• [Your assignment]: Print, exactly as they stand, the lines from the start of the listing to the line containing "金庫の販売・修理 (313, 2207)", inclusive.

---+---

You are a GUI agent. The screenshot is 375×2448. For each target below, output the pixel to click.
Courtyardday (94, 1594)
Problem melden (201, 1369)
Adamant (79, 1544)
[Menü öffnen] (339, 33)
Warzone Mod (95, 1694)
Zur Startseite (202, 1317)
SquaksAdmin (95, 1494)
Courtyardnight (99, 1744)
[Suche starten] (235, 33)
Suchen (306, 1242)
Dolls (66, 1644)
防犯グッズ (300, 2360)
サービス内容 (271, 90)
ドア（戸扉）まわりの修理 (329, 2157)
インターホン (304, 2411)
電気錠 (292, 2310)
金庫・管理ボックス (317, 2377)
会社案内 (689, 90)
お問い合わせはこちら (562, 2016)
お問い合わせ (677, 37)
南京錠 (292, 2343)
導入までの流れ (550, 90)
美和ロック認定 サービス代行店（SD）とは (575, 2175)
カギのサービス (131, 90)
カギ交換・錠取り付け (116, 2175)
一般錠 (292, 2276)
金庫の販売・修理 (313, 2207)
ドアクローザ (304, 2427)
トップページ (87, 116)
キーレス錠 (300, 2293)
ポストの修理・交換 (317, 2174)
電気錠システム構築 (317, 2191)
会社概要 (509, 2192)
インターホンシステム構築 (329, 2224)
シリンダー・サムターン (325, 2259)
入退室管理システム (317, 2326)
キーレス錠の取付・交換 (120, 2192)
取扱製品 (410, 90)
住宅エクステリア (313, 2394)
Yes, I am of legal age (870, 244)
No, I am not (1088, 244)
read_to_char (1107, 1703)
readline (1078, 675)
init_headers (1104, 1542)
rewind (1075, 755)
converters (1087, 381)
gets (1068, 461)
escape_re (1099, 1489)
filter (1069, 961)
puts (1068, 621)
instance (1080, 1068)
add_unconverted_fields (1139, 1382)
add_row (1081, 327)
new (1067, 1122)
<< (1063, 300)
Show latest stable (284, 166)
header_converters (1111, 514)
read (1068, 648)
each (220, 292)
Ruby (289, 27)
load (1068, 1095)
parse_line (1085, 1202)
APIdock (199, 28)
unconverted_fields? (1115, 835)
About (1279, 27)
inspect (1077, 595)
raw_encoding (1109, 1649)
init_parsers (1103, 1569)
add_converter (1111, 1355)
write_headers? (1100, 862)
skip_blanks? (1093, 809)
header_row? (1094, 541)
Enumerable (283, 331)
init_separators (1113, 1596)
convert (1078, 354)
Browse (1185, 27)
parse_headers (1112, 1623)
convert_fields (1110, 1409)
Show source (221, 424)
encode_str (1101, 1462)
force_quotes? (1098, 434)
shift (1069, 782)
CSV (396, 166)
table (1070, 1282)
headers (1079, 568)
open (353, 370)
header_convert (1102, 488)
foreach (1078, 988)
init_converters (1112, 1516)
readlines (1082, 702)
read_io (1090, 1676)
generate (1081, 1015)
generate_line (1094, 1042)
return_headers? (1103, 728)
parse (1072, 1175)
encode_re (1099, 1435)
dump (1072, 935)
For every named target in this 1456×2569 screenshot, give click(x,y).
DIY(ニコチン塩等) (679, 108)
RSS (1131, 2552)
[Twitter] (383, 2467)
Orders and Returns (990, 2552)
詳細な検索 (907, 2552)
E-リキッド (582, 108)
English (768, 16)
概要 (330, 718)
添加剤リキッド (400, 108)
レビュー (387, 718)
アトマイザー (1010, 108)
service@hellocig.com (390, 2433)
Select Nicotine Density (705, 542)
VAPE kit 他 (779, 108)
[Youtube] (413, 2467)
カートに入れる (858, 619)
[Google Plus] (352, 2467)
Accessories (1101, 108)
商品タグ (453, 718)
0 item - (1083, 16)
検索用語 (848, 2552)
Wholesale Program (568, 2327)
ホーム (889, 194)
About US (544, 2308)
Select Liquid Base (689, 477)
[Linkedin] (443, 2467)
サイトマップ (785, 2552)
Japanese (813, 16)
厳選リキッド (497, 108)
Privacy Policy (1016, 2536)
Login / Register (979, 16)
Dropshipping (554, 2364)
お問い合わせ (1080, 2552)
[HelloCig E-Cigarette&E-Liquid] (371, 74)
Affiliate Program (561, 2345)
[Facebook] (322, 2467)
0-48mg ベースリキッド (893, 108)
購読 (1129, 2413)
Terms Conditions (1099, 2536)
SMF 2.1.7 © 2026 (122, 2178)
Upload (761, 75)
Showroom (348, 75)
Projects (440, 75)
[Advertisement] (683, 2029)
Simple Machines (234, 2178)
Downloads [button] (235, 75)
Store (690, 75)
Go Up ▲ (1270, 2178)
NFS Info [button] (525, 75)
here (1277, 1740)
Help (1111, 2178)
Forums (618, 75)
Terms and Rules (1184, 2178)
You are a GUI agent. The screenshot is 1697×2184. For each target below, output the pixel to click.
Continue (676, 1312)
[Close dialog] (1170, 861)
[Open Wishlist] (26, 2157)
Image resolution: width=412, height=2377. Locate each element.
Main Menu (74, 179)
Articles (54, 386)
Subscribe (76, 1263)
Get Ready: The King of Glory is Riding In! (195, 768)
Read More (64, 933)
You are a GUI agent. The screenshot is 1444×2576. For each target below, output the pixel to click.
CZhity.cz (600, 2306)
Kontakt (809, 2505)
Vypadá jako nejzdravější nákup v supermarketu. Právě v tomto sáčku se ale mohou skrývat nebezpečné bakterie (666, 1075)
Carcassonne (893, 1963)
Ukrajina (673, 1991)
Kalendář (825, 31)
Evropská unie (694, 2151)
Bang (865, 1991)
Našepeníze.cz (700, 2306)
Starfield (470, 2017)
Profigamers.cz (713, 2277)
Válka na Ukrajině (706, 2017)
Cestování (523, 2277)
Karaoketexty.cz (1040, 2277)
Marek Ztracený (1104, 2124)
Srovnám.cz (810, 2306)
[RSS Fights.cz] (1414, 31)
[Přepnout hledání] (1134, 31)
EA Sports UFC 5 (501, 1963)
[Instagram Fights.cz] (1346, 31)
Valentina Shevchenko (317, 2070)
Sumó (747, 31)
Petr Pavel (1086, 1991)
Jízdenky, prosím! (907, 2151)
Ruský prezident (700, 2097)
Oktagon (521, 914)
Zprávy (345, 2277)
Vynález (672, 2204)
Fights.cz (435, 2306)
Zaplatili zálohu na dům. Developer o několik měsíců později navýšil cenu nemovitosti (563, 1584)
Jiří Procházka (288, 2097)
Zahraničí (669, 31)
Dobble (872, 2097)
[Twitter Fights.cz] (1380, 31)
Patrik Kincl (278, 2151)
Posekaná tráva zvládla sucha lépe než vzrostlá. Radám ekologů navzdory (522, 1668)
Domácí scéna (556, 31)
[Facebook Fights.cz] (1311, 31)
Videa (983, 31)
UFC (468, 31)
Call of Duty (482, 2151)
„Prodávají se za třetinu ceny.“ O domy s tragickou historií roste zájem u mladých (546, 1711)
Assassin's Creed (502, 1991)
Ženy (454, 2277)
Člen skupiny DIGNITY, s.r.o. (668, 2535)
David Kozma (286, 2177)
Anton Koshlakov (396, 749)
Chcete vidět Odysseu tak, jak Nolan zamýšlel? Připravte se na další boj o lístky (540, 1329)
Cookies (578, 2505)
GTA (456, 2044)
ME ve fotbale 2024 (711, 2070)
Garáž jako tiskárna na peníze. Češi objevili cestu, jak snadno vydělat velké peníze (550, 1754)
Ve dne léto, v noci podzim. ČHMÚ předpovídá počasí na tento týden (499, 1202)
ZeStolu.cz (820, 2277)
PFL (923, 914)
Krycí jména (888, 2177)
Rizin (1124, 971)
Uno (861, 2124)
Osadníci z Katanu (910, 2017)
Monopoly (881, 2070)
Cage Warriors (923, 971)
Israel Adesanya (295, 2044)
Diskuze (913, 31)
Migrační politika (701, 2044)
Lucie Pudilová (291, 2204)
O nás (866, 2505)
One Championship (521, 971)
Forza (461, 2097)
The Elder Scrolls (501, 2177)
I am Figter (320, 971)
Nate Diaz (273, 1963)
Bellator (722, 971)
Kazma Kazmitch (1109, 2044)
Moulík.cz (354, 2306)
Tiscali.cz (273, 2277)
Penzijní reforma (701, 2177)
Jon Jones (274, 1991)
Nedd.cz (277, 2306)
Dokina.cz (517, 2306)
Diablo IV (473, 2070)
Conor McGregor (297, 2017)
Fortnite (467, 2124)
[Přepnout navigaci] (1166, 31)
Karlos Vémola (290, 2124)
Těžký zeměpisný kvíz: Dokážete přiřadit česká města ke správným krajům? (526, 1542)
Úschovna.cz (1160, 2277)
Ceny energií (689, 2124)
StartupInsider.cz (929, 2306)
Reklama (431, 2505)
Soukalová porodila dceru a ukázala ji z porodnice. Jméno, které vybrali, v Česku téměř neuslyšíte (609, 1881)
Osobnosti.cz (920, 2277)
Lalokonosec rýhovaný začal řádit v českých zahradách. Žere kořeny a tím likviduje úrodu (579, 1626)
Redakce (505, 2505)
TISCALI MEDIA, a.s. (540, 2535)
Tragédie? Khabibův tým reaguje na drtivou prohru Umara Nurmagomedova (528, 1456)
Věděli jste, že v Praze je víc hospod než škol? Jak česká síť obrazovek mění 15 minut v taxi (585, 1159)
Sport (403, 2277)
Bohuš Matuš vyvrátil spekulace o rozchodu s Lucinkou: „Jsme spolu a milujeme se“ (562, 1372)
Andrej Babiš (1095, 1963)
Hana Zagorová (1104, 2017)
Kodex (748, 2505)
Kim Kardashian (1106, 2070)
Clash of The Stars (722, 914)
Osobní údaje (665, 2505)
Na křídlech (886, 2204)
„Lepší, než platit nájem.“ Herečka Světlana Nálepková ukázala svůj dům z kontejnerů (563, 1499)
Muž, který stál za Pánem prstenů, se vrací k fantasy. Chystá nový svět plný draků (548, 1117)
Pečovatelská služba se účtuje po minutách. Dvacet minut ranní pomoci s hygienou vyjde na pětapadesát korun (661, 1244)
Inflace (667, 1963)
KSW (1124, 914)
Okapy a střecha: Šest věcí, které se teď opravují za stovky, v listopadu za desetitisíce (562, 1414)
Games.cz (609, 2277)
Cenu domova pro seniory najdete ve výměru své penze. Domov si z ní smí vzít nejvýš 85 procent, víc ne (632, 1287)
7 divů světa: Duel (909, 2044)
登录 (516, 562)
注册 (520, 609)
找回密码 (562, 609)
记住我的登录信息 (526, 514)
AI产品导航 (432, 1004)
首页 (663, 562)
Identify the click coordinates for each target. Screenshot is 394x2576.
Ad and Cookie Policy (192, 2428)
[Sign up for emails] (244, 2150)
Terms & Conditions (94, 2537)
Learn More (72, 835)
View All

---+---

• [Exercise solution]:
You are a GUI agent. The screenshot is 375×2448. For each target below, output the pixel to click.
Courtyardday (94, 1594)
Problem melden (201, 1369)
Adamant (79, 1544)
[Menü öffnen] (339, 33)
Warzone Mod (95, 1694)
Zur Startseite (202, 1317)
SquaksAdmin (95, 1494)
Courtyardnight (99, 1744)
[Suche starten] (235, 33)
Suchen (306, 1242)
Dolls (66, 1644)
防犯グッズ (300, 2360)
サービス内容 (271, 90)
ドア（戸扉）まわりの修理 (329, 2157)
インターホン (304, 2411)
電気錠 (292, 2310)
金庫・管理ボックス (317, 2377)
会社案内 (689, 90)
お問い合わせはこちら (562, 2016)
お問い合わせ (677, 37)
南京錠 (292, 2343)
導入までの流れ (550, 90)
美和ロック認定 サービス代行店（SD）とは (575, 2175)
カギのサービス (131, 90)
カギ交換・錠取り付け (116, 2175)
一般錠 (292, 2276)
金庫の販売・修理 (313, 2207)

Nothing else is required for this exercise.